Only one of them could live. It was a cruel joke, really - two separate people who could not exist without the other, and now one of them would have to.

He almost blamed it on fate - of course nothing good could happen to him, why should Leo Fitz be so lucky to get to live side-by-side for the rest of his life with the woman he loved?

But he realized that that wasn't true. He'd gotten the chance to know Jemma, to memorize the way her eyes gleamed and crinkled at the corners when she laughed, the furrow in her brow when she was upset, the sound of her voice when she was excited about a discovery or idea. He'd gone from having no one to even call a friend to having someone with whom he could share so much of himself. He was lucky enough to love her. If it all were to end for him here, he'd gotten much closer than most.

He makes his peace and says his goodbyes.

She is the last thing he sees before it all goes black and, knowing that his sacrifice would ensure her survival, he smiles.

vii.

Miraculously, he survives, and it is because of her. So it is fitting that she is the first thing he sees when his eyes finally open again.

Her name does not cross his lips, or his mind, for that matter, right away. He recognizes her face, faintly, but it does not register with him. So many things do not register.
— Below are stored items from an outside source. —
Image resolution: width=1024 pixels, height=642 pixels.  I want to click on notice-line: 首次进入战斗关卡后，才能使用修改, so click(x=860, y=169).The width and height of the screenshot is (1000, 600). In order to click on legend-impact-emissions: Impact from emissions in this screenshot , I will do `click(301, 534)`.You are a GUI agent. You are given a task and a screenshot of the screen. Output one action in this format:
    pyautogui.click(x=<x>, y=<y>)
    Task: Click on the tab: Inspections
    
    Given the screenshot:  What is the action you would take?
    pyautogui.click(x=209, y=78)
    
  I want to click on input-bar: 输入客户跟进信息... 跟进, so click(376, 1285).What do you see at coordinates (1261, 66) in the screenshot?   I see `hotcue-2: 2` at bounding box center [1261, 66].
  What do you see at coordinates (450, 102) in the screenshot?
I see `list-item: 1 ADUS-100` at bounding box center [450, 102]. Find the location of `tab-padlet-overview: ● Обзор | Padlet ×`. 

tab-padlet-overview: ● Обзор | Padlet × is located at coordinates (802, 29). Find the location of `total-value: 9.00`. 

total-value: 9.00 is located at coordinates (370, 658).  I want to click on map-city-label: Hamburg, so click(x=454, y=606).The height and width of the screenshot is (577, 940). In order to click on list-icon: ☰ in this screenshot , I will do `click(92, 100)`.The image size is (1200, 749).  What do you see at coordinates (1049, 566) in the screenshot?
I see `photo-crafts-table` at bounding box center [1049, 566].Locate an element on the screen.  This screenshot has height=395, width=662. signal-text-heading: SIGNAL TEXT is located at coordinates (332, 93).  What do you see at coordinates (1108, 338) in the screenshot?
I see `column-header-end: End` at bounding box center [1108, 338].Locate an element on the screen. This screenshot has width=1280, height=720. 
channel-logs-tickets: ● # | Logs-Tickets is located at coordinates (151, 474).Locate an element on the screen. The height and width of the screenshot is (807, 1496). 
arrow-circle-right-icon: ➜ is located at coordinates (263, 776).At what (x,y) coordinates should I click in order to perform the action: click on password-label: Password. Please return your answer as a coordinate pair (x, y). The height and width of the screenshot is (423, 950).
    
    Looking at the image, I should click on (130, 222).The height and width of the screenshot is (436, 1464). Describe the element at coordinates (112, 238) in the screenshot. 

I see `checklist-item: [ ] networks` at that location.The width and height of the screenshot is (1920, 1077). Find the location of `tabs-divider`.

And it frightens him.

It takes him awhile to recuperate, but as he slowly regains the bits and pieces that make up Leo Fitz, he remembers that these are the same bits and pieces he faintly recognized in the face of the woman he'd seen when he opened his eyes.

When he tells her that he loves her, it is not because he wants a response. It is because he finally remembers, and it feels so good to remember. It feels so good to know her again; so good to be held in her arms, almost like he'd never left.

viii.

The last time he sees Jemma Simmons, there is a hole in his chest and a mess on the floor and all of the pieces of him are no longer pieces of him; they are hers.

It's for good this time, and he can feel it. There is nothing she could do - no foolish act of strength, intellect, or bravery that could save him (even though, if there was anyone who could do it, it would be her?).

He wonders for a moment if he lived a life she'd be proud of until he realizes that he knows he had. He was so proud of the person he became because of her. He remembers again how lucky he was to have been touched by her, and holds that close.

His only regret is that their time is cut short - but he knows that you can't win 'em all.

He spends his last breath the same way he had lived, the only way he knew how: with her name on his lips and her grip on his soul.